■ TO DO:
1/ Translate this sentence from the Park Systems AFM article into Spanish: "Park Systems Corp. (Park) typically delivers a major new platform every decade."
2/ According to the Park Systems AFM article, which industry did Park move into after the lower noise design of the NX-series AFM?
3/ Summarize the Park Systems AFM article in two sentences.

■ DOCUMENT EXCERPT:
A New Decade of Innovation
Ten years is ample time for market disruption and adaptation in the Atomic Force Microscope (AFM) industry. Park Systems Corp. (Park) typically delivers a major new platform every decade.
The capabilities and features of the preceding products foretell the product and business strategy for the coming decade. Building upon the crosstalk elimination design benefits of the XE-series AFMs, Park integrated industrial automation technology and capitalized on these strengths to move into the hard disk market.
With the lower noise design of the NX-series AFM, precise measurement data on large samples became a reality, and Park then moved successfully into the semiconductor industry.
Park Systems' current goal in pioneering the user interface for AFM automation is to ensure that the FX product line will facilitate the next generation of AFM solutions for applications that have traditionally been supported by long-established microscopy industries such as electron and optical. As with the XE-series and the NX-series that preceded it, the FX-series has ambitious goals to make the Park AFM the technology of choice for applications previously dominated by other measurement technologies.
Figure 1. From XE to FX: Park Systems AFM product line has undergone a major renewal every decade. Image Credit: Park Systems
Is AFM Easy to Use?
The primary objective of AFM is to simultaneously measure three dimensional surface topography and other physical properties, both reliably and repeatably, with sub-nanometer resolution. Sample preparation is nominal, if required at all, and the cost of ownership is much lower than related techniques.
Therefore, AFMs are now considered indispensable tools in industrial and research applications. Large-scale acceptance of AFM, however, was initially restrained by complex operational knowledge that was often required of new users before they were comfortable with operating the AFM and trusted the data they obtained.
Although commercial AFMs have improved over time, AFM is still hard to learn and operate for many new users with no previous experience.
Historically, sometimes tedious researcher setup and manual input were required for AFM operation. Before acquiring any AFM data, a user must choose an appropriate probe, mount it (often using tweezers), and then manually align the optical detection system and viewing optics.

(Records in a dataset)
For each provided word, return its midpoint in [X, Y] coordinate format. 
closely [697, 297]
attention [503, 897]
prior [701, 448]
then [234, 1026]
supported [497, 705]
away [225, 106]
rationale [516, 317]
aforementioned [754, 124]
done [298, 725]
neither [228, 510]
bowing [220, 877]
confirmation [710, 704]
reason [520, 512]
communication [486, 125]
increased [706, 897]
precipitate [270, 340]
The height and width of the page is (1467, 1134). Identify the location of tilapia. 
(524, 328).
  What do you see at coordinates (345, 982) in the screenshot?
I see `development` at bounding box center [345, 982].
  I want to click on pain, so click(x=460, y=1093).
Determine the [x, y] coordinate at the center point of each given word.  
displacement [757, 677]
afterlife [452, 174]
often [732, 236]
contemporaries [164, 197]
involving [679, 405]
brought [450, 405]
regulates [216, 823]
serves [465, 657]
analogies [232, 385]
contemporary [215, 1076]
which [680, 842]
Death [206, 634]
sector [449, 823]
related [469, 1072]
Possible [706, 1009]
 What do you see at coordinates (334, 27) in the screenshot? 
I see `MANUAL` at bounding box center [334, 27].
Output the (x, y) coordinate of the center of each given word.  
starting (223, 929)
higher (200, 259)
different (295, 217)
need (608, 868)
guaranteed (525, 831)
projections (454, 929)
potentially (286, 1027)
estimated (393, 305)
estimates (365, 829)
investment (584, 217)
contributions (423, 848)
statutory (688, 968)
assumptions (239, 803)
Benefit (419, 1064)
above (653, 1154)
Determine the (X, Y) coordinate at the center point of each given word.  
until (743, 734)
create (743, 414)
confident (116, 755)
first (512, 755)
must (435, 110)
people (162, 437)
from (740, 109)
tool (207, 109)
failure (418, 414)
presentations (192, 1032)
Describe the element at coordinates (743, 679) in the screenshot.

■ FINAL RESULTS:
1/ Park Systems Corp. (Park) suele lanzar una nueva plataforma importante cada década.

2/ The semiconductor industry.

3/ Park Systems renews its AFM product line about every decade: the XE-series took it into the hard disk market and the NX-series into the semiconductor industry. The FX-series is meant to bring AFM to applications long served by electron and optical microscopy, although AFM is still hard to learn and operate for many new users.